Isomalathion is an impurity and a toxic degradation product found in some batches of malathion. It arises from the thermal or photochemical isomerization of malathion. Whereas the structure of malation is, generically, RSP(S)(OCH_{3})_{2}, the connectivity of isomalathion is RSPO(SCH_{3})(OCH_{3}). It also has four stereoisomers due to two chiral centers, containing asymmetric phosphorus and carbon atoms placed at positions 1 and 3. Being significantly more toxic to humans than malathion, it has resulted in human poisonings.

== History/Discovery ==
Isomalathion's presence and recognition as a toxic compound, especially in commercial formulations, was revealed in 1976, during Pakistan's malaria epidemic.
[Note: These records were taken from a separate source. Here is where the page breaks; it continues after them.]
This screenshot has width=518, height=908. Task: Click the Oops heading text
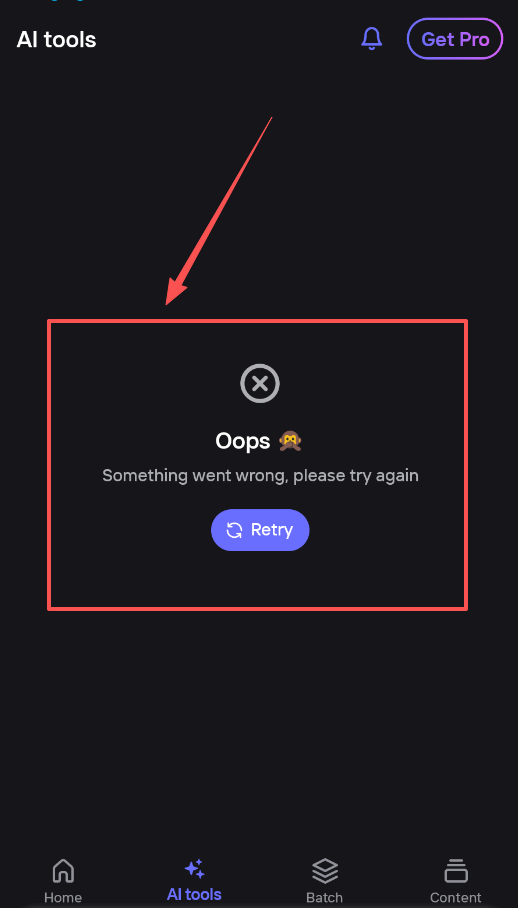pyautogui.click(x=243, y=441)
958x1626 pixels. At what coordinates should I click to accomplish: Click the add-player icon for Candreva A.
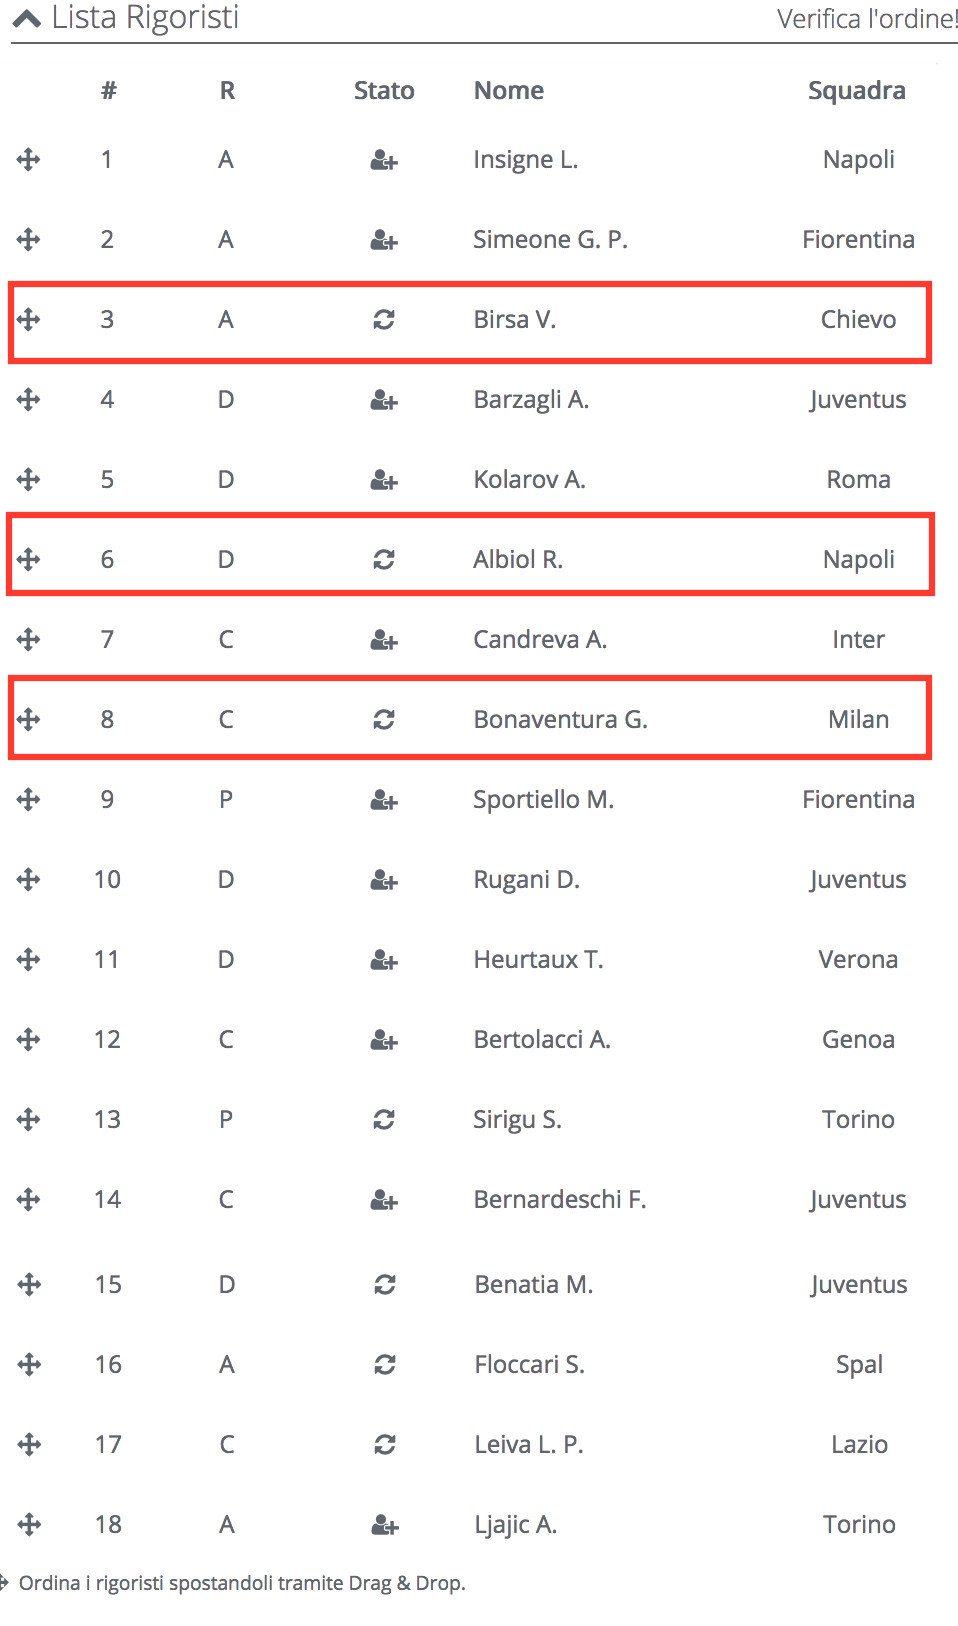coord(384,640)
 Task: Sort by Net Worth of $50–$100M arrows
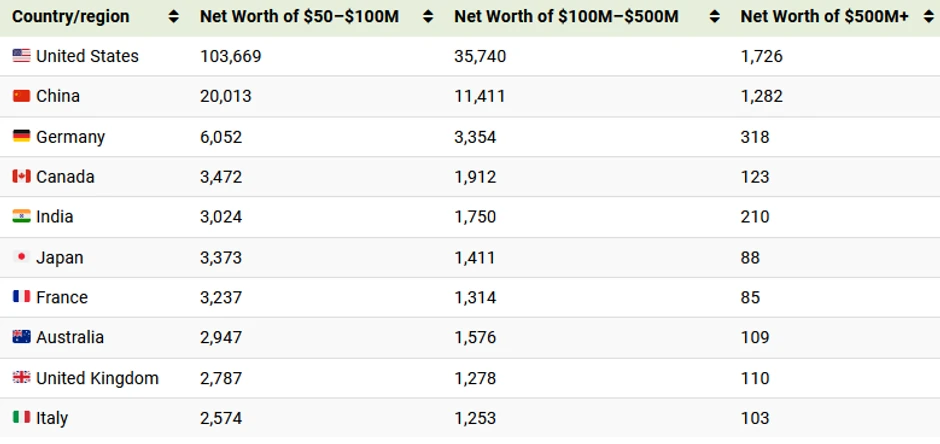tap(428, 17)
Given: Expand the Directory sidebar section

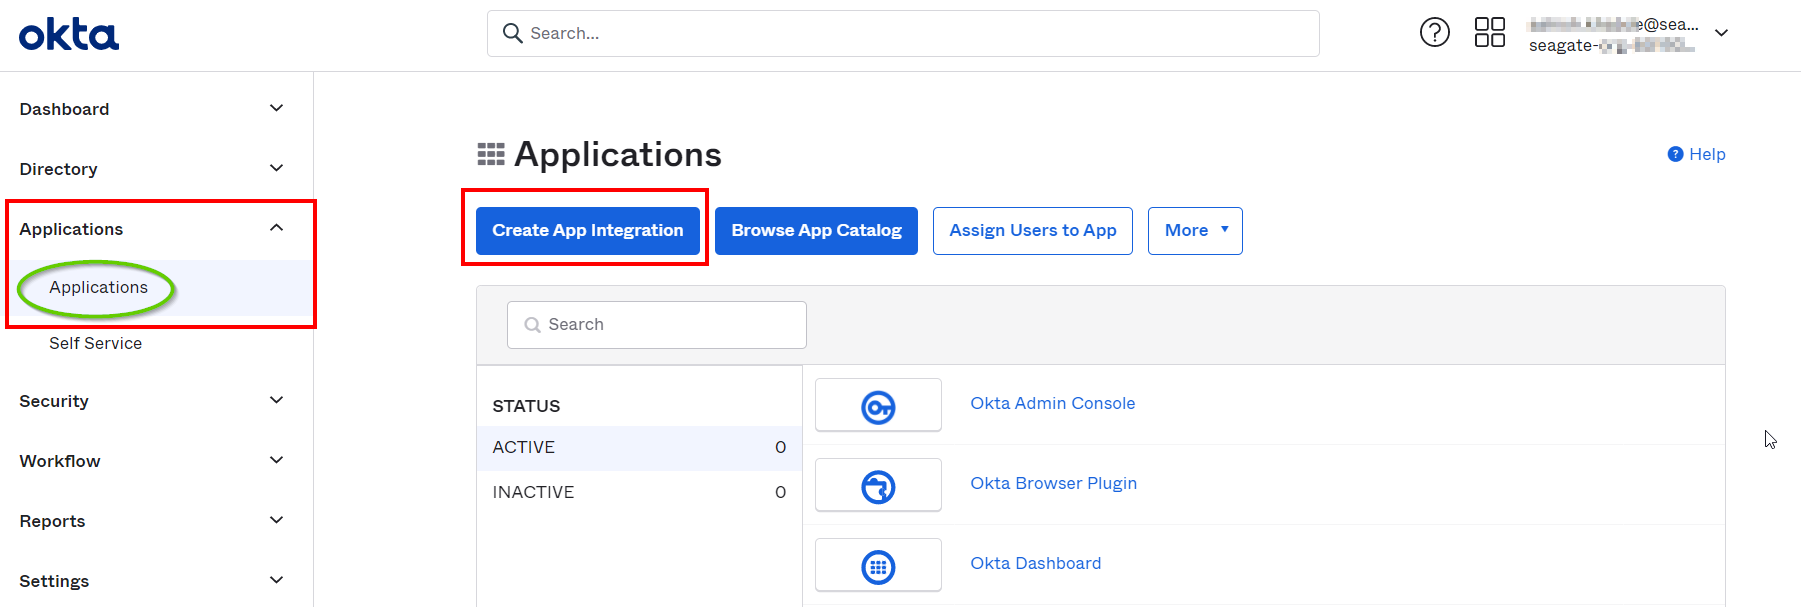Looking at the screenshot, I should click(x=276, y=168).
Out of the 7500 field workers assigned to contain malaria during Pakistan's malaria control program, 2800 spraymen suffered from malathion poisoning, including 5 deaths. The spraymen who exhibited the greatest levels of toxicity were contained the highest levels of isomalathion, highlighting its significance as a toxic compound.

== Properties ==
Isomalathion's toxicity lies in its ability to act as an inhibitor of carboxyesterase and acetylcholinesterase (AChE). The stereoisomers denoted and ordered in potency of inhibiting AChE are (1R,3R) > (1R,3S) > (1S,3R) > (1S,3S). Isomalathion is considered to be an organophosphorous compound (OP) which, like malathion, is commonly found in insecticides, pesticides and chemical warfare agents. Compounds like isomalathion get their toxicity by the inhibition of enzymes such as AChE, like previously mentioned, and butyrylcholinesterase (BChE). This mechanism of inhibition is primarily through the OP phosphorylating the Ser active site of the enzyme, leading to the formation of a stable conjugate.